INSTRUKSI YANG DIBERIKAN 1 —
Dalam kutipan tentang perjalanan ruh, apa yang dipegang Rasulullah Shallallahu 'alaihi wa sallam saat duduk di pemakaman?
INSTRUKSI YANG DIBERIKAN 2 —
Teruskan kisah perjalanan ruh dalam kutipan di bawah, mulai sesudah kalimat terakhirnya.

:: KUTIPAN YANG DIBERIKAN ::

Cari Blog Ini

Selasa, 02 Februari 2010

Nasehat Qur'an dan Hadist: Perjalanan Ruh

Nasehat Qur'an dan Hadist's Notes

Perjalanan Ruh
Share
Tuesday, August 4, 2009 at 10:24pm
Sahabat Rasulullah Shallallahu 'alaihi wa sallam, Al-Bara` bin ‘Azib radhiyallahu 'anhu berkisah,

“Kami keluar bersama Rasulullah Shallallahu 'alaihi wa sallam untuk mengantar jenazah seorang dari kalangan Anshar. Kami tiba di pemakaman dan ketika itu lahadnya sedang dipersiapkan. Rasulullah Shallallahu 'alaihi wa sallam duduk. Kami pun ikut duduk di sekitar beliau dalam keadaan terdiam, tak bergerak. Seakan-akan di atas kepala kami ada burung yang kami khawatirkan terbang. Di tangan Rasulullah Shallallahu 'alaihi wa sallam ketika itu ada sebuah ranting yang digunakannya untuk mencocok-cocok tanah.
Mulailah beliau melihat ke langit dan melihat ke bumi, mengangkat pandangannya dan menundukkannya sebanyak tiga kali. Kemudian bersabda,
“Hendaklah kalian meminta perlindungan kepada Allah Subhanahu wa Ta'ala dari adzab kubur,” diucapkannya sebanyak dua atau tiga kali, lalu beliau berdoa,
“Ya Allah, aku berlindung kepada-Mu dari adzab kubur,” pinta beliau sebanyak tiga kali.

:::
:: DATA YANG DITAMPILKAN ::

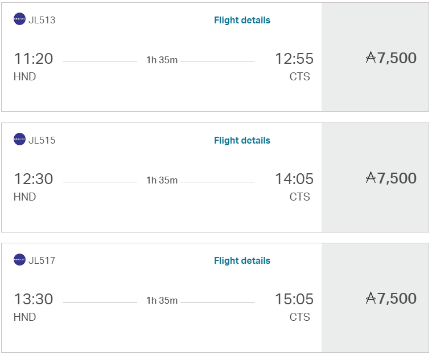Viewport: 432px width, 355px height.
Task: Click the 15:05 arrival time
Action: click(294, 299)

:::

JAWABAN 1 —
Sebuah ranting yang digunakannya untuk mencocok-cocok tanah.

JAWABAN 2 —
Setelahnya beliau bersabda,
“Sesungguhnya seorang hamba yang mukmin apabila akan meninggalkan dunia dan menuju ke alam akhirat, turun kepadanya para malaikat dari langit. Wajah-wajah mereka putih laksana mentari. Mereka membawa kain kafan dan wangi-wangian dari surga. Mereka duduk dekat si mukmin sejauh mata memandang. Kemudian datanglah malaikat maut 'alaihissalam hingga duduk di sisi kepala si mukmin seraya berkata,
“Wahai jiwa yang baik, keluarlah menuju ampunan dan keridhaan dari Allah Subhanahu wa Ta'ala.”
Ruh yang baik itu pun mengalir keluar sebagaimana mengalirnya tetesan air dari mulut wadah kulit. Malaikat maut mengambilnya.
(Dalam satu riwayat disebutkan: Hingga ketika keluar ruhnya dari jasadnya, seluruh malaikat di antara langit dan bumi serta seluruh malaikat yang ada di langit mendoakannya. Lalu dibukakan untuknya pintu-pintu langit. Tidak ada seorang pun malaikat yang menjaga pintu malaikat kecuali mesti berdoa kepada Allah Subhanahu wa Ta'ala agar ruh si mukmin diangkat melewati mereka).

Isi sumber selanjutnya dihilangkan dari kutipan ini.